The task: Could you retype every entry below exactly as written?

Provided data:
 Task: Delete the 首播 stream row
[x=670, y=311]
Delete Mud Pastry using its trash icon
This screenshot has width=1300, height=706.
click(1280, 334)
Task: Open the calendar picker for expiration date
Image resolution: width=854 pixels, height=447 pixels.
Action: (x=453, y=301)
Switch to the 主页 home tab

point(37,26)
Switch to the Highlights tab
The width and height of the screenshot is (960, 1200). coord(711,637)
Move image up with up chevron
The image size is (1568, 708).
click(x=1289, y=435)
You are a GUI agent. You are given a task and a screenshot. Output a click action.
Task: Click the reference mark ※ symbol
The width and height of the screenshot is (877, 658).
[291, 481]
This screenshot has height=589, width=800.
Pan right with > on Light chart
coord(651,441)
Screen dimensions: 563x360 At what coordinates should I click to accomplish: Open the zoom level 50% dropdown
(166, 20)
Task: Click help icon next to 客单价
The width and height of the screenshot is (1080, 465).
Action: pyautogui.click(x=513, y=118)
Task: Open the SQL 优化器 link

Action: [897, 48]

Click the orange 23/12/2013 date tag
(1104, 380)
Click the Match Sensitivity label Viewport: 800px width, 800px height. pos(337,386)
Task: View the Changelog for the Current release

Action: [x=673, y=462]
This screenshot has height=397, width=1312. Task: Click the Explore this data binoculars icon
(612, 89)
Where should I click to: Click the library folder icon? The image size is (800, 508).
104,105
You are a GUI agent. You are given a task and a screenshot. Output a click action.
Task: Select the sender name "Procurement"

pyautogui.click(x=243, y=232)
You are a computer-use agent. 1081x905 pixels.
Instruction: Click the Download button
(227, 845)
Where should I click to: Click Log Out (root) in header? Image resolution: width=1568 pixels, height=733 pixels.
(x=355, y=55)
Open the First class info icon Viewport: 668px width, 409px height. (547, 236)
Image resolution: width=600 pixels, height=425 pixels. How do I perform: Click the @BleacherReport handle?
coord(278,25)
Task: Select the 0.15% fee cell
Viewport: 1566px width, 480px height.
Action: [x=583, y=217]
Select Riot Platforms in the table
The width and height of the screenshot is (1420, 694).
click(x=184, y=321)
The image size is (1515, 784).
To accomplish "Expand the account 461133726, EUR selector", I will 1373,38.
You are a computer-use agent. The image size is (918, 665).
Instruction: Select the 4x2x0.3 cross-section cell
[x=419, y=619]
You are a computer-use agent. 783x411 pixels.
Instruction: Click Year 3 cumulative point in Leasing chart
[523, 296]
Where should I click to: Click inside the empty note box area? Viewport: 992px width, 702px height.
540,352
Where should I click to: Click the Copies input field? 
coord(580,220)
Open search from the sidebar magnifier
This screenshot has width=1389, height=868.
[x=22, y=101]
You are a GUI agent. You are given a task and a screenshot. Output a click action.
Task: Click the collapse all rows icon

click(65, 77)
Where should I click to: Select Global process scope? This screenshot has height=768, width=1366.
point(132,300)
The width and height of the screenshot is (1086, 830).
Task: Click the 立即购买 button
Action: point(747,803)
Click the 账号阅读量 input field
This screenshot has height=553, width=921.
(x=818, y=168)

Final answer:
 Task: Delete the 首播 stream row
[x=670, y=311]
Delete Mud Pastry using its trash icon
This screenshot has width=1300, height=706.
click(1280, 334)
Task: Open the calendar picker for expiration date
Image resolution: width=854 pixels, height=447 pixels.
Action: (x=453, y=301)
Switch to the 主页 home tab

point(37,26)
Switch to the Highlights tab
The width and height of the screenshot is (960, 1200). coord(711,637)
Move image up with up chevron
The image size is (1568, 708).
click(x=1289, y=435)
You are a GUI agent. You are given a task and a screenshot. Output a click action.
Task: Click the reference mark ※ symbol
The width and height of the screenshot is (877, 658).
[291, 481]
This screenshot has height=589, width=800.
Pan right with > on Light chart
coord(651,441)
Screen dimensions: 563x360 At what coordinates should I click to accomplish: Open the zoom level 50% dropdown
(166, 20)
Task: Click help icon next to 客单价
The width and height of the screenshot is (1080, 465).
Action: pyautogui.click(x=513, y=118)
Task: Open the SQL 优化器 link

Action: [897, 48]

Click the orange 23/12/2013 date tag
(1104, 380)
Click the Match Sensitivity label Viewport: 800px width, 800px height. pos(337,386)
Task: View the Changelog for the Current release

Action: [x=673, y=462]
This screenshot has height=397, width=1312. Task: Click the Explore this data binoculars icon
(612, 89)
Where should I click to: Click the library folder icon? The image size is (800, 508).
104,105
You are a GUI agent. You are given a task and a screenshot. Output a click action.
Task: Select the sender name "Procurement"

pyautogui.click(x=243, y=232)
You are a computer-use agent. 1081x905 pixels.
Instruction: Click the Download button
(227, 845)
Where should I click to: Click Log Out (root) in header? Image resolution: width=1568 pixels, height=733 pixels.
(x=355, y=55)
Open the First class info icon Viewport: 668px width, 409px height. (547, 236)
Image resolution: width=600 pixels, height=425 pixels. How do I perform: Click the @BleacherReport handle?
coord(278,25)
Task: Select the 0.15% fee cell
Viewport: 1566px width, 480px height.
Action: [x=583, y=217]
Select Riot Platforms in the table
The width and height of the screenshot is (1420, 694).
click(x=184, y=321)
The image size is (1515, 784).
To accomplish "Expand the account 461133726, EUR selector", I will 1373,38.
You are a computer-use agent. The image size is (918, 665).
Instruction: Select the 4x2x0.3 cross-section cell
[x=419, y=619]
You are a computer-use agent. 783x411 pixels.
Instruction: Click Year 3 cumulative point in Leasing chart
[523, 296]
Where should I click to: Click inside the empty note box area? Viewport: 992px width, 702px height.
540,352
Where should I click to: Click the Copies input field? 
coord(580,220)
Open search from the sidebar magnifier
This screenshot has width=1389, height=868.
[x=22, y=101]
You are a GUI agent. You are given a task and a screenshot. Output a click action.
Task: Click the collapse all rows icon

click(65, 77)
Where should I click to: Select Global process scope? This screenshot has height=768, width=1366.
point(132,300)
The width and height of the screenshot is (1086, 830).
Task: Click the 立即购买 button
Action: point(747,803)
Click the 账号阅读量 input field
This screenshot has height=553, width=921.
(x=818, y=168)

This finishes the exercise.